Arbeitslosenquote steigt um 8,6 Prozent

München - In München sind das erste Mal seit vier Monaten mehr Menschen ohne Arbeit. Im Januar stieg die Zahl der Arbeitslosen im Vergleich zum Dezember von 42 680 auf 46 338, was einem Zuwachs von 8,6 Prozent entspricht.

Die Arbeitslosenquote liegt nun in München bei 6,3 Prozent, bundesweit bei 8,6 Prozent. „Die Wirtschaftskrise ist auf dem Arbeitsmarkt noch nicht angekommen“, sagt Bernd Becking, Leiter der Arbeitsagentur München. Die Ursachen für den hohen Anstieg seien saisonal bedingt.

„Im Winter kommt es regelmäßig zu Entlassungen in den sogenannten ,Außenberufen‘“, erklärt Becking und ist deshalb von dem Anstieg auch nicht überrascht.
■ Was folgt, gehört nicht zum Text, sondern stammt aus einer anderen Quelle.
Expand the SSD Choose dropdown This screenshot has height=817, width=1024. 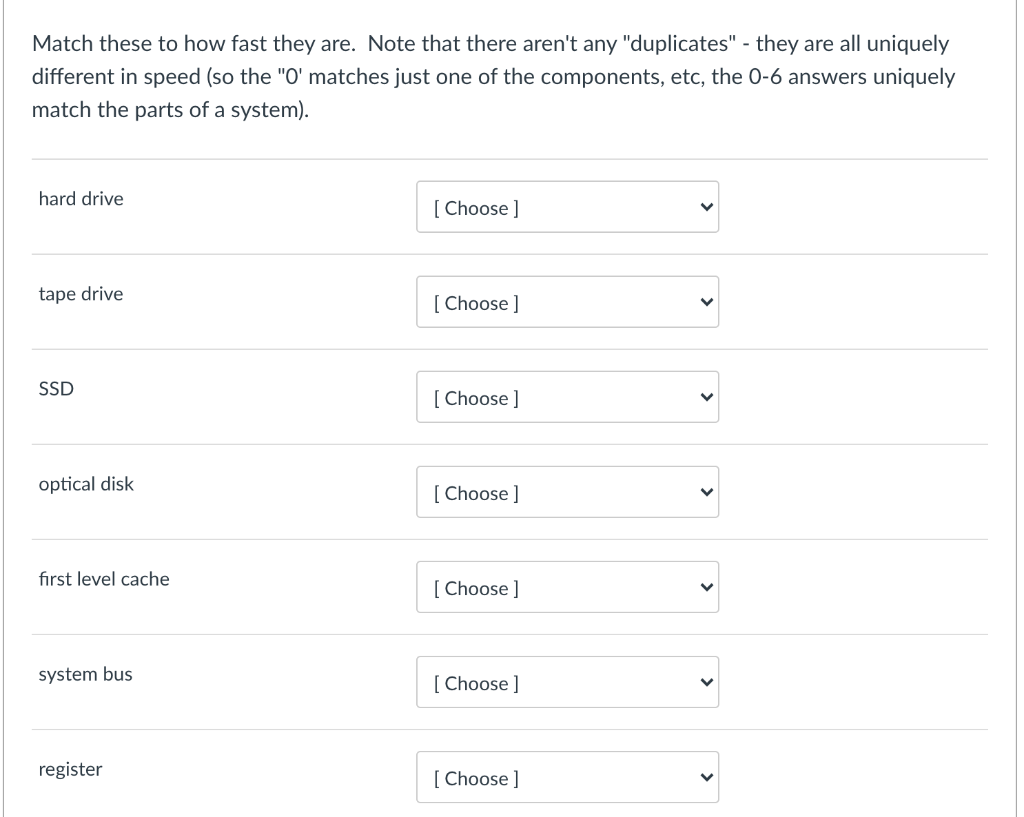pyautogui.click(x=567, y=398)
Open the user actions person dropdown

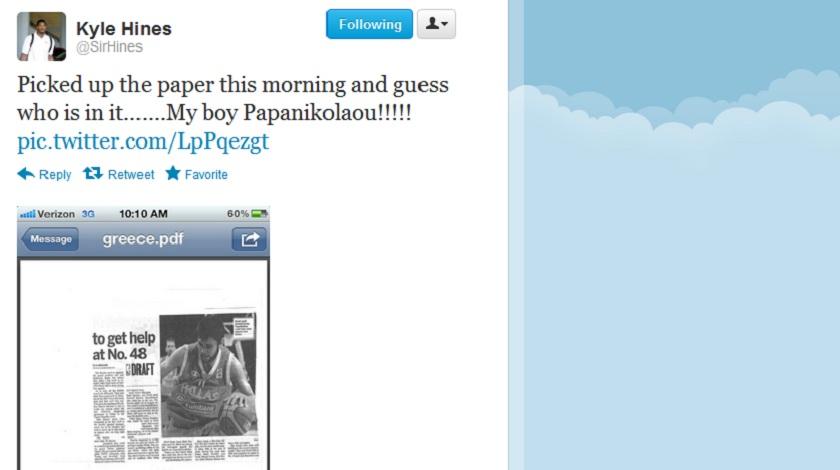pyautogui.click(x=437, y=24)
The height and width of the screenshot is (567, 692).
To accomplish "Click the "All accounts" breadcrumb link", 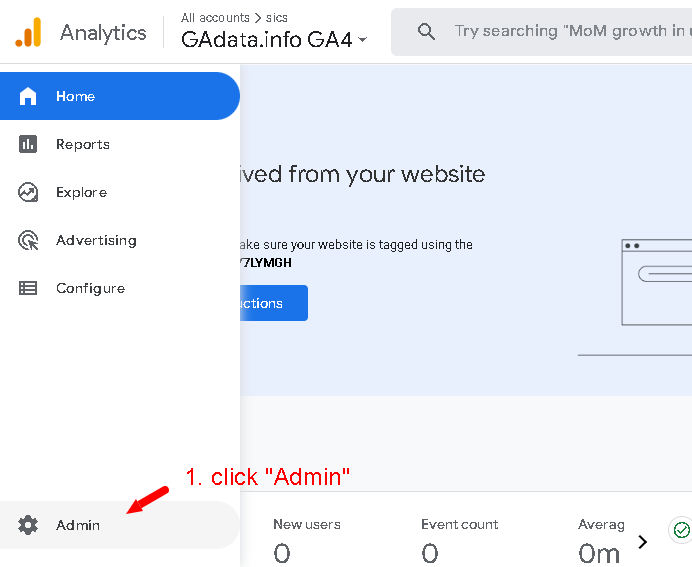I will coord(215,17).
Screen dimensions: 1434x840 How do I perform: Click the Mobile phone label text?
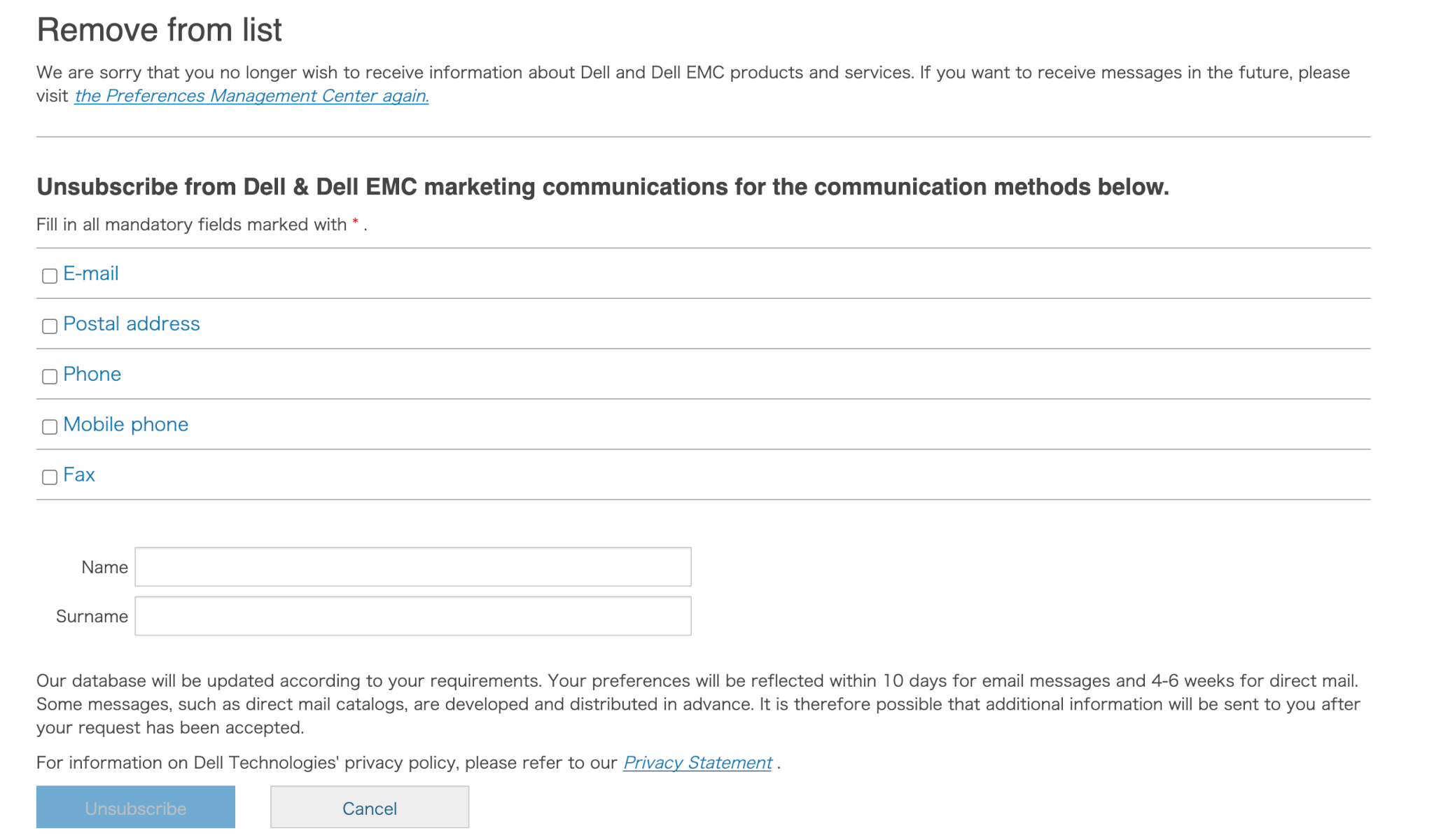point(126,425)
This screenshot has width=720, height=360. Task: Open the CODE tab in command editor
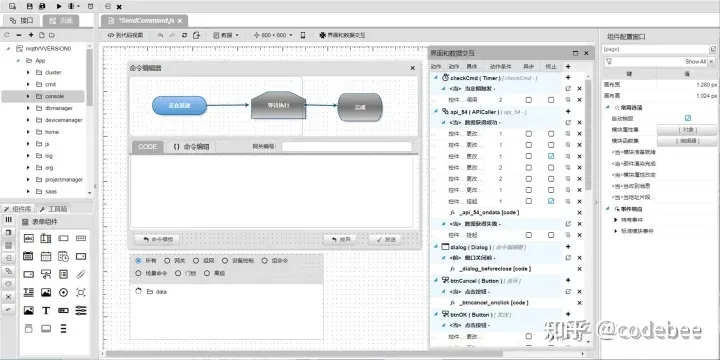click(x=148, y=147)
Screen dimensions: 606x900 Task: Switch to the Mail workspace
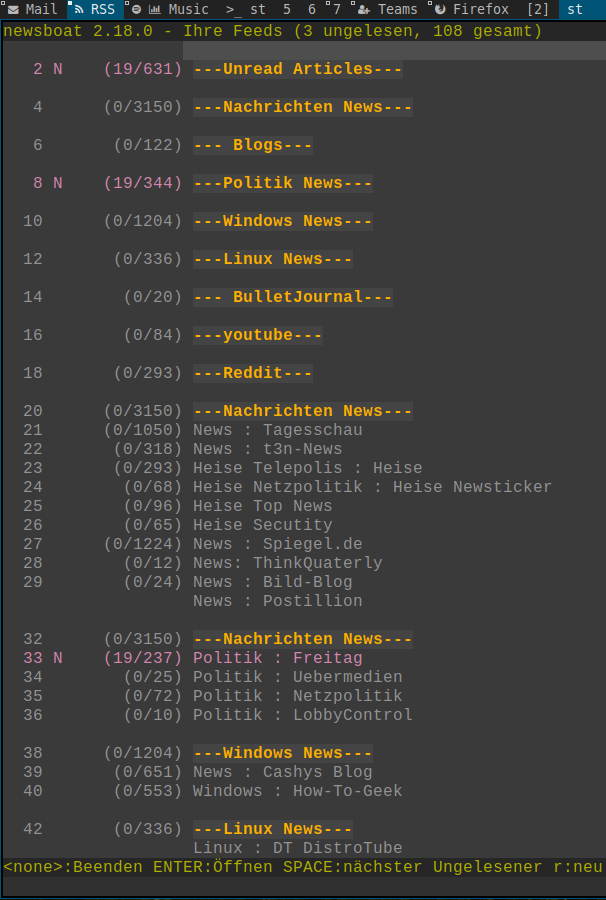(x=32, y=9)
Vor allem Mitarbeiter aus den Bereichen Bau, Gartenbau und Landwirtschaft würden dann entlassen. Daher war der Zuwachs in der Landeshauptstadt selbst nicht so stark wie in den Landkreisen. Dennoch sind Auswirkungen der Wirtschaftskrise zu spüren: Die Arbeitslosigkeit erreichte im Januar den höchsten Stand seit April 2007. Bisher konnte der Arbeitsmarkt jedoch die Folgen des wirtschaftlichen Abschwungs durch den Abbau von Überstunden oder durch Kurzarbeit abfangen. „Erst wenn wir sehen, dass die kurzarbeitenden Unternehmen ihre Mitarbeiter entlassen, dann können wir sagen, dass die Krise den Arbeitsmarkt im Griff hat“, erklärt Becking.
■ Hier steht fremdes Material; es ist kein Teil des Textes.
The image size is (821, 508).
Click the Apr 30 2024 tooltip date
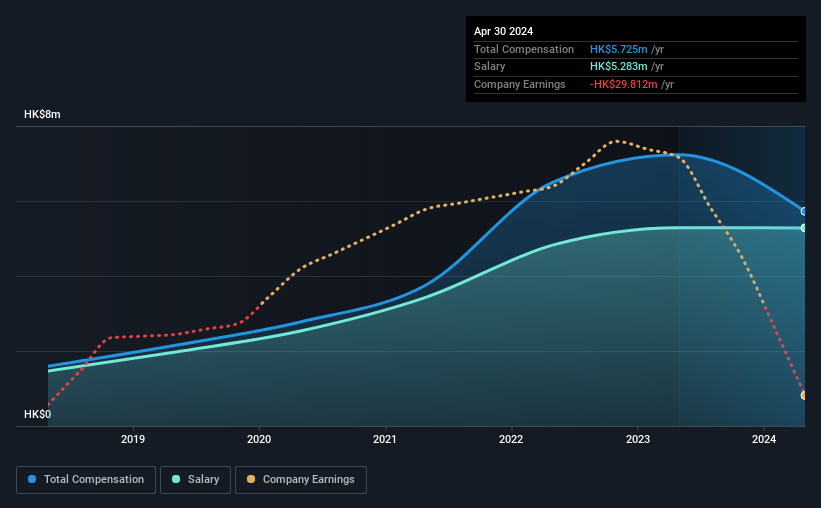pyautogui.click(x=504, y=31)
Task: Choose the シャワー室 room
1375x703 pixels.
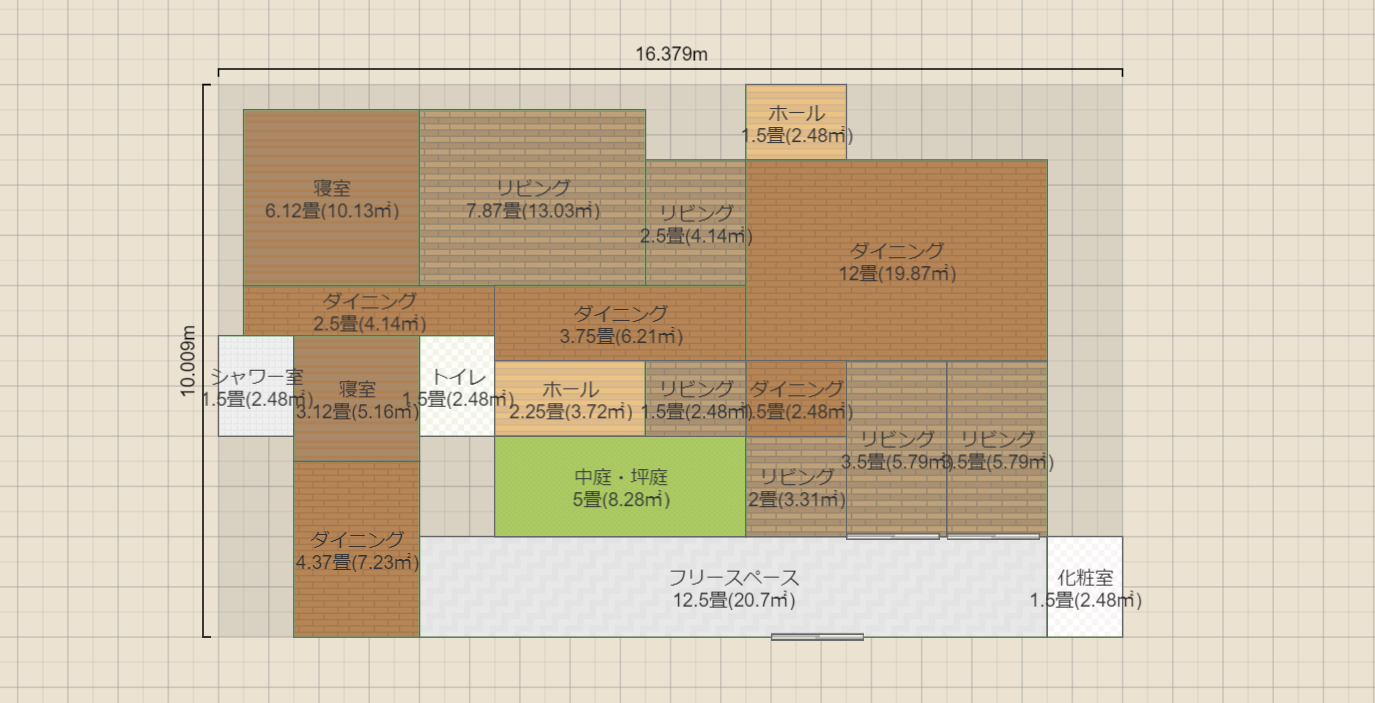Action: (x=256, y=387)
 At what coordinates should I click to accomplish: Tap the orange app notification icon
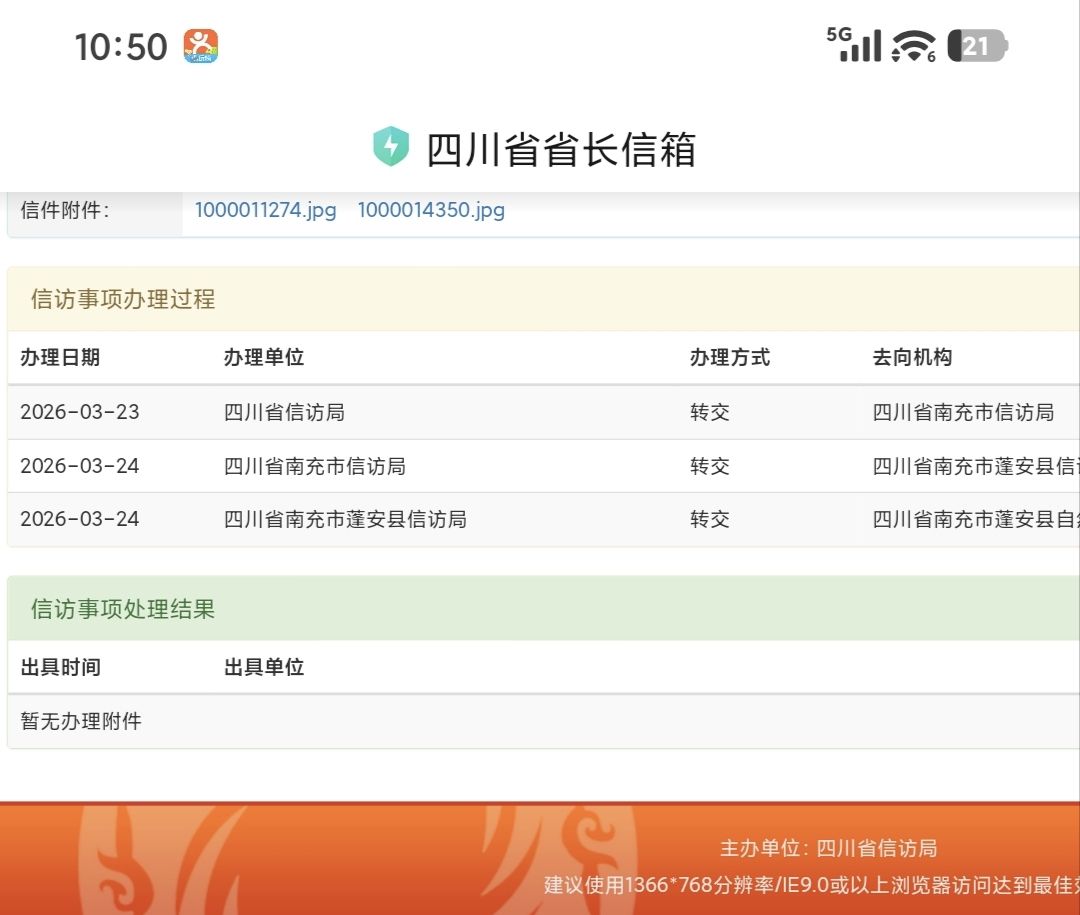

Der Arbeitsagentur-Chef rechnet in den nächsten Monaten aber mit einem weiteren Anstieg der Arbeitslosigkeit. Erfahrungsgemäß reagiere der Arbeitsmarkt mit einer Verzögerung von bis zu sechs Monaten auf die wirtschaftliche Entwicklung.

Insgesamt sind mehr Männer (56,1 Prozent) als Frauen derzeit ohne Job. Das liege vor allem daran, dass in den „Krisenbranchen“ wie Autobau, Metall- und Elektroindustrie überwiegend Männer arbeiten, erklärt Becking. Auch die Arbeitnehmer über 50 Jahre trifft die Lage auf dem Arbeitsmarkt hat. Im gesamten Bezirk der Arbeitsagentur München waren im Januar 18 341 Menschen dieser Altersgruppe ohne Job, das entspricht einem Anteil von 28,5 Prozent der Arbeitslosen insgesamt. Der Anteil der jungen Menschen zwischen 15 und 25 Jahren, die im Januar ohne Arbeit waren, liegt bei 7,3 Prozent.

Doch es besteht auch weiterhin Bedarf an neuen Arbeitskräften: Die Arbeitsagentur zählte im Januar 7206 offene Stellen, das sind allerdings 507 weniger als im Dezember. Die meisten freien Jobs gibt es im Einzelhandel, im Gastgewerbe, im Gesundheits- und Sozialwesen und in der Zeitarbeitsbranche.